Narrações de uma vida futura
Muitas são as visões e até profecias sobre a policrise contemporânea, ela extrapola o pensamento e chega até a vida social, a política e as guerras em escalada preocupante, mas a pergunta é quais a razões para ter esperança, e ao mesmo tempo aquilo que Edgar Morin chamou de “resistência do espírito” , nos trechos finais de A crise da narração de Byung-Chul, ele critica a política atual: “as narrativas políticas oferecem a perspectiva de uma nova ordem das coisas, pintam mundos possíveis … nós nos arrastamos de uma crise para a outra. A política é reduzida à solução de problemas. Hoje falta-nos justamente narrativas futuras que nos dão esperanças.” (Han, 2023, p. 132).
A solução de problemas pontuais e emergenciais são são a solução da crise, as “obras” podem ser visíveis e trazer popularidade aos governantes, mas deveriam ter tanto a perspectiva de longo prazo quanto noção que são as soluções de curto prazo implantadas com parcimônia que encaminham para respostas duradoras, sustentáveis e eficazes e conclui Byung-Chul: “toda ação que transforma o mundo pressupõe uma narração” (idem) e assim poucos são os casos de respostas imediatas que sejam de fato duradouras e eficientes.
Há uma narração bastante conhecida que uma jovem pergunta ao senhor que plantava tâmaras “por que o senhor perde tempo plantando o que não vai colher “, o senhor virou e respondeu: se todos pensassem como você, ninguém colheria tâmaras.
A ideia que as coisas podem ser rápidas e simples está no storytelling atual: como emagrecer sem esforço, como aprender este ou aquele trabalho complexo em poucas lições, como falar de maneira clara e simples de um problema com solução complexa e muitas outras formulas “mágicas” que pouco tem de imaginação e encantamento, são narrativas que visam venda e consumo de facilidades e de produtos cuja eficácia é questionável.
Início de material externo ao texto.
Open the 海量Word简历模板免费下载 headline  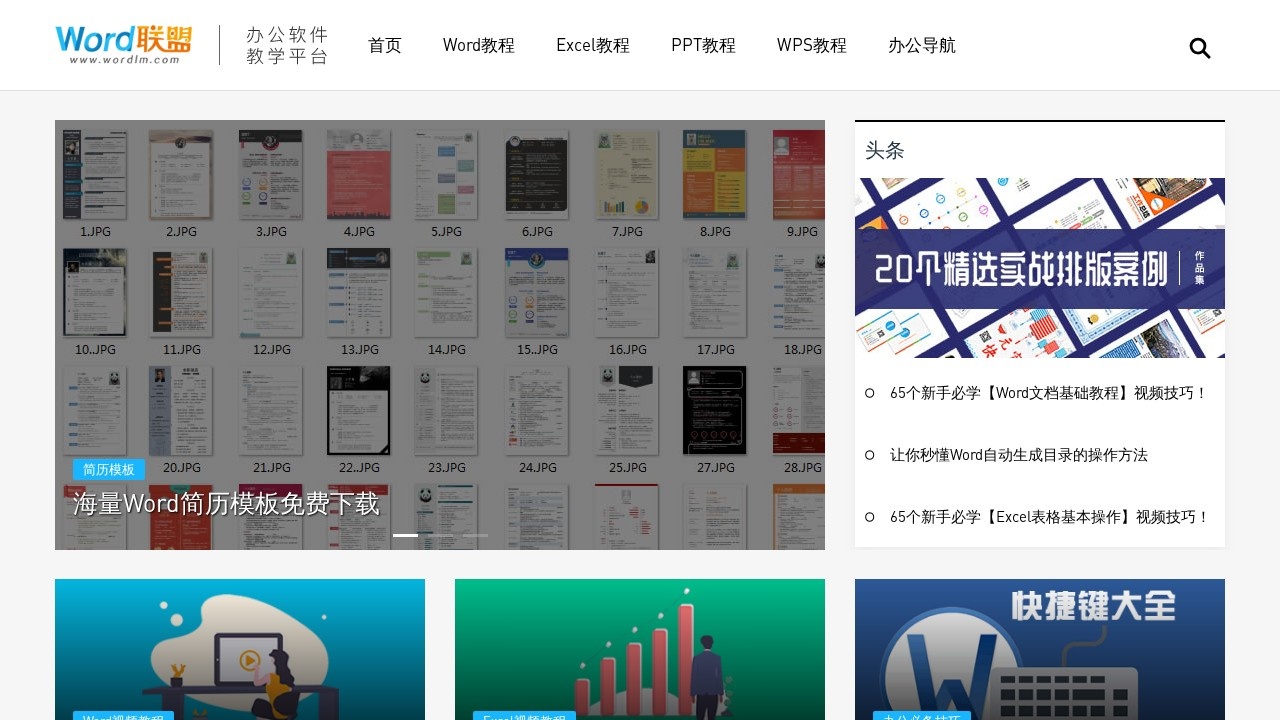pos(226,504)
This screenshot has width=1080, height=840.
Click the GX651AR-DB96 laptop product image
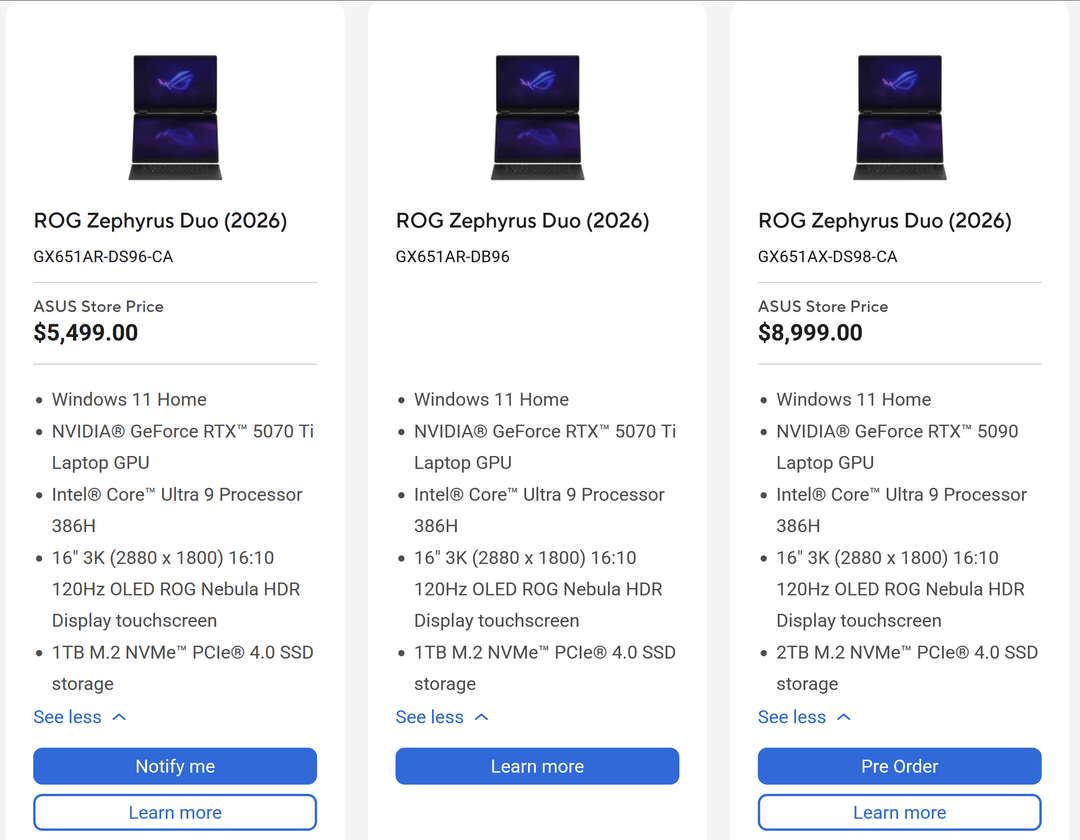(537, 118)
A primeira ideia então entender soluções a médio e longo prazo, segundo é desconfiar de soluções fáceis que não sejam duradouras e terceiro admitir que um problema complexo
necessita de uma narração mais demorada e de escuta silenciosa de diversas vozes e diversos ouvintes capazes de ouvir com paciência.
A um ditado bíblico que diz que o Reino de Deus é como um grão de mostarda (uma das menores sementes), você a planta, em anos ela cresce e vira uma árvore frondosa e só depende de sua própria natureza e de um tempo de espera.
Diz Byung-Chul Han em seu parágrafo final: “no mundo do storytelling, tudo é reduzido ao consumo. Isso nos cega para narrações, outros modos de vida, outras percepções e realidades” (p. 132-133).
Han, Byung-Chul. A crise da narração. Trad. Daniel Guilhermino. Petrópolis: ed. Vozes, 2023.